会社から自宅に帰ると、家族全員が岩田さんのお面を付けてた。

正確に言えば岩田さんの顔に見えた。

ぽちまでもが岩田さん顔。

ご飯を作ってれば伊東さんに10年早いと叱られる。

10年ご飯作らなくて良いのかよ?と今なら突っ込める幻聴。

夜中に恐怖感で目覚め、裸足で飛び出す。


痛みが欲しくて手首を切ってみる。

血が出るのを見て生きてる事を確かめる。

身体中の感覚が無くなる。

痛みに鈍くなる。


周りの人間全てが、私に死を促す。


いつか誰かに殺られると思って病院へ行った。


そうかぁ…

昔で言うキ○ガイかぁ…

その時の原因はパワハラ。

保健所に精神病の届けを出して、医療費の負担額が1割になる手続きをした。


惨めだった。

情けなかった。

お釈迦様を嫌いになった。


それから何故か猛勉強した。

哲学、宗教、自己啓発。

その時私は私を認識し、凪さんを私の入れ物と認識した。

哲学も宗教も、物凄く理解出来た。


もしかしたら誤診かも?精神病じゃないかも!

たまたま立ち寄った本屋さんで、統合失調症の本を見てみた。

奇行の欄に、哲学や宗教に没頭する。って書いてあった。

まんまだ。

そのまんま私だった。

ちっ!

と言い捨てて本屋を出た。

土砂降りだった。

私の心も土砂降りだった。

お釈迦様ごめんね。

今は大好きだよ。


宗教は密教が面白かった。

私を救ってくれたのは、道元禅師とラッドウィンプスの歌と、大好きな年下の彼だった。


幻覚や幻聴は今も消えてない。

でも現実と区別がつくようになった。


調子が良い時は、とっても綺麗な幻覚。

鳥達が囀る草原の中で作業をしてる。

それが調子を崩すとタルタロスに堕ちる。

みんな化け物。

身体中から膿を滴らせる化け物になる。

真っ暗な中での作業。

光が見たいと願うと機械が火を噴く。

だから調子の悪い時は、なるべく会社に行かないようにしてる。

この病気は、上手く付き合えれば楽しめる。


身体の反応や、脳の反応が最高に面白い。


たった一つ、基礎代謝が満足に出来ない事だけが悔しい。

こればっかりは頑張ってもどうする事も出来ないから。
::::
本文では、書き手を救ったものとして何が挙げられているか。

[データ抜粋]
::::
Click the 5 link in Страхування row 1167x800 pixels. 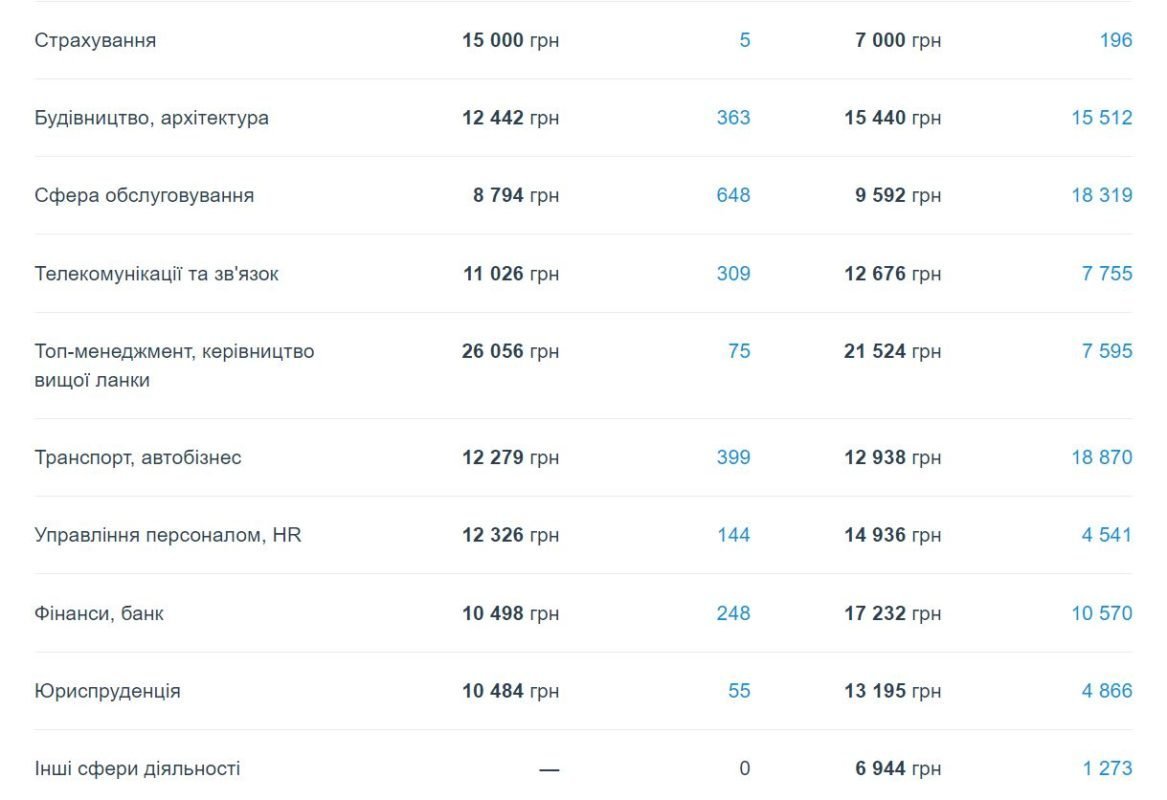click(x=745, y=40)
::::
[出力結果]
道元禅師と、ラッドウィンプスの歌と、大好きな年下の彼。